# V8 240sx



## nizmo559 (Mar 4, 2003)

I know i would never do this but just imagine it must be possible rwd lots of space to work with and then the no hassle power. I'm probably going to brew up some trouble but hey its fun to think about. They have V8 Miatas why not?


----------



## mrfox (Mar 11, 2003)

Its been done

http://www.limecreekmotorsports.com/


----------



## nizmo559 (Mar 4, 2003)

Oh crazy thanx mrfox diddnt even know about that.


----------



## bizzy b (Apr 13, 2003)

maybe the 4.5L from a Q45 would fit. a lot of other parts from it do. i realize it wouldn't be a simple bolt in or anything, but it might be easier than a domestic V8.


----------



## nizmo559 (Mar 4, 2003)

*good idea*

yea thats a good idea i wonder if anybody has actually tried it.


----------



## L.Williams (Jun 23, 2003)

An 8 cylinder porshe boxer engine would look badass, those are pretty compact too.


----------



## bizzy b (Apr 13, 2003)

L.Williams said:


> *An 8 cylinder porshe boxer engine would look badass, those are pretty compact too. *


an eight cylinder porsche engine? i've never heard of that, i thought they just made sixes. what car did that come in? besides, i think that would be a little too wide and i doubt the RR tranny would work in an FR configuration.


----------



## nizmo559 (Mar 4, 2003)

*928*

I think its the 928 porshe that has the v8 but i wouldnt put that engine in anything imagine that maintanence compared to a chevy or ford v8


----------



## Guest (Jul 8, 2003)

i think its stupid putting a domestic v8 in a import. i say use the original companys hi performance engines. i like the q45 idea.


----------



## esyip (Dec 19, 2002)

you may think it's stupid, but others don't.

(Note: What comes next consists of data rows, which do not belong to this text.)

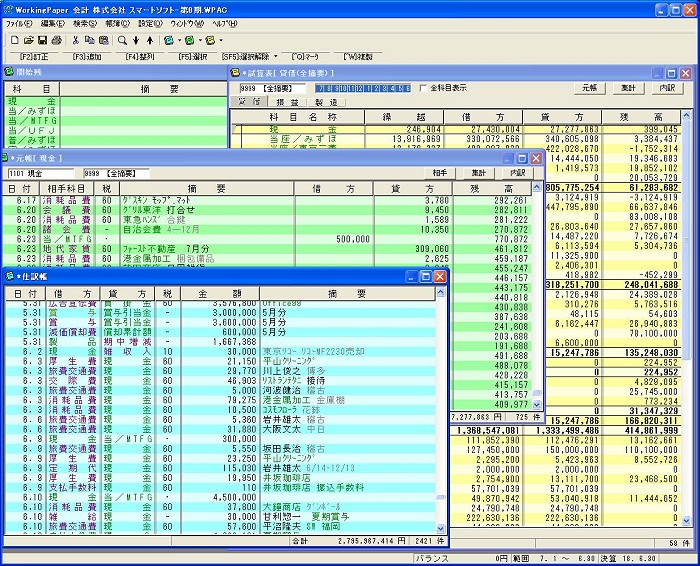Click the Cut scissors icon
700x566 pixels.
pos(76,40)
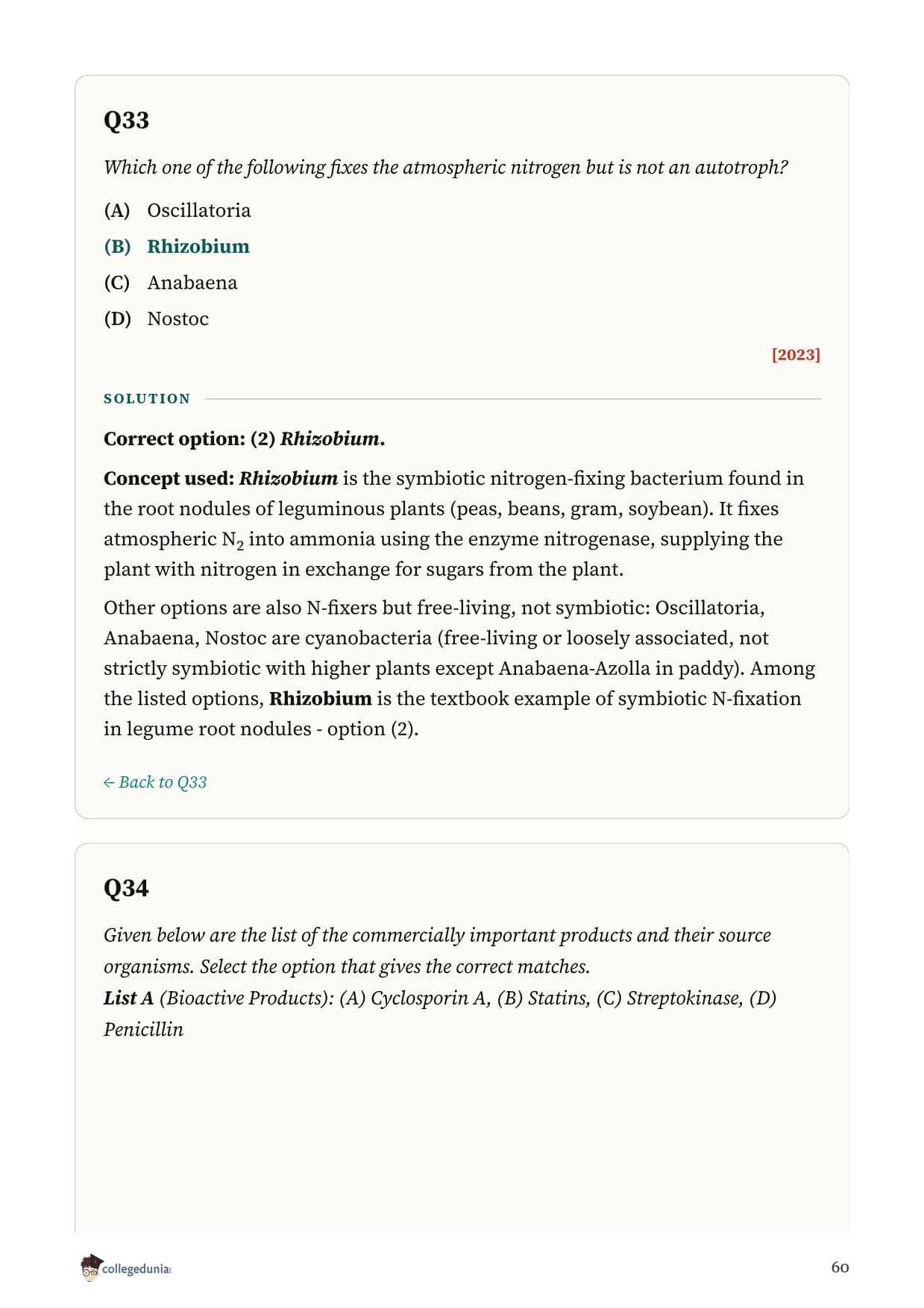The image size is (924, 1308).
Task: Click the left arrow before Back to Q33
Action: 109,782

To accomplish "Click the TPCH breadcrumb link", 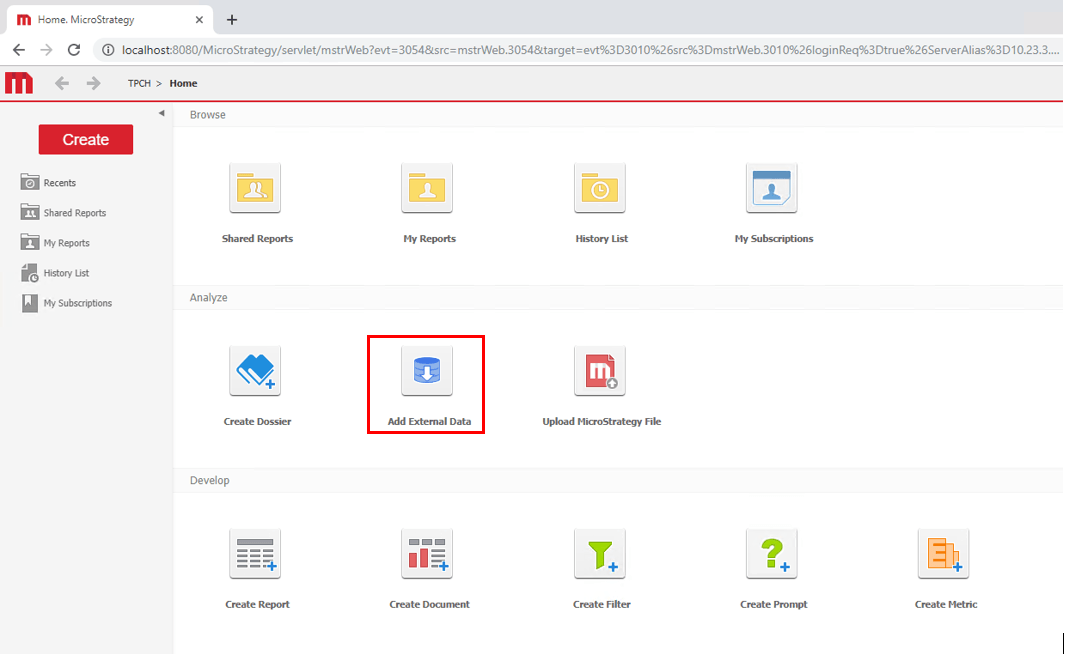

MANY others don't, in fact. take for instance many of the classic Z car owners. many have tossed small block 350s, LT1s, LS1s, LS6s, 427s, etc., etc. and they're doing just fine.


----------



## nizmo559 (Mar 4, 2003)

*V8*

V8's are cheaper and most mechanics know how to put them in any thing. Now for the Q45 they are a little more sophisticated for the typical mechanic and would probably run a little higher to put in. Plus I dont know is there even an aftermarket for the Q45? I wouldnt mind keeping it all nissan though dont get me wrong.


----------



## sultan (Mar 11, 2003)

the VH45DE from the 90-96 fits in the engine compartment, but just barely. it needs custom exhaust manifolds, but otherwise fits in the engine bay. if you want a manual tranny you have to make a custom bellhousing for the 90-96 300ZX tranny. there are no performance parts for the Q engine, except for JWT pop-charger, ecu, and JWT's nitrous setup.


----------



## Nismoist (Oct 18, 2002)

I'm not familiar with any older Porches having V8s. Usually, they throw in the flat 4's and 6's. However..I know that the new Porche GT will have a V8.


----------



## megaseth (May 18, 2003)

the 928 had the only V8 porsche made, aluminum V8. wasnt oo bad, and it wasnt a RR tranny, it was a FR car. just like the 924 and 944, same body style. and the Q motor's auto tranny is WAY too big, and like Sultan said, it fits, but just barely and there arent any performance parts for it. you're better off dropping a 302 or 350 in it. i'd like to drop a 4.3 V6 that the S10 and blazer use with the Vortec SC. out of the box it makes 190hp and 250lbs or torque, i dunno what the SC does to it.


----------



## driftinS13 (Jun 24, 2003)

hey megaseth, ur quote thing says uve got a hks sport cat back..does it sound good? how much hp gains? tnx

*sorry bout off topic*


----------



## megaseth (May 18, 2003)

it sounds pretty good. kinda buzzy, but deep. i hate to say it, cause its kinda blasphemy, but i say it sounds kinda V12ish. its a good sound. dont think i get too much HP gains, but it does sound good. not loud at all.


----------



## driftinS13 (Jun 24, 2003)

thank i was thinkin about hks or apexi jus didnt kno which to choose....


----------



## BlueBOB (Jan 29, 2003)

yeah.. i've personally seen a 280Z with a 302 in it and met the owner of an S13 with a CA18DET that killed it... haha


----------



## vsp3c (May 15, 2003)

i haven't seen "megaseth" anywhere in the 240sx section.. but welcome  even tho it might be a lil late..


----------



## megaseth (May 18, 2003)

nope, started in the NICO forums, and then moved over here with the DNE, then i expanded into the other forums. oh and thanks for the welcome.


----------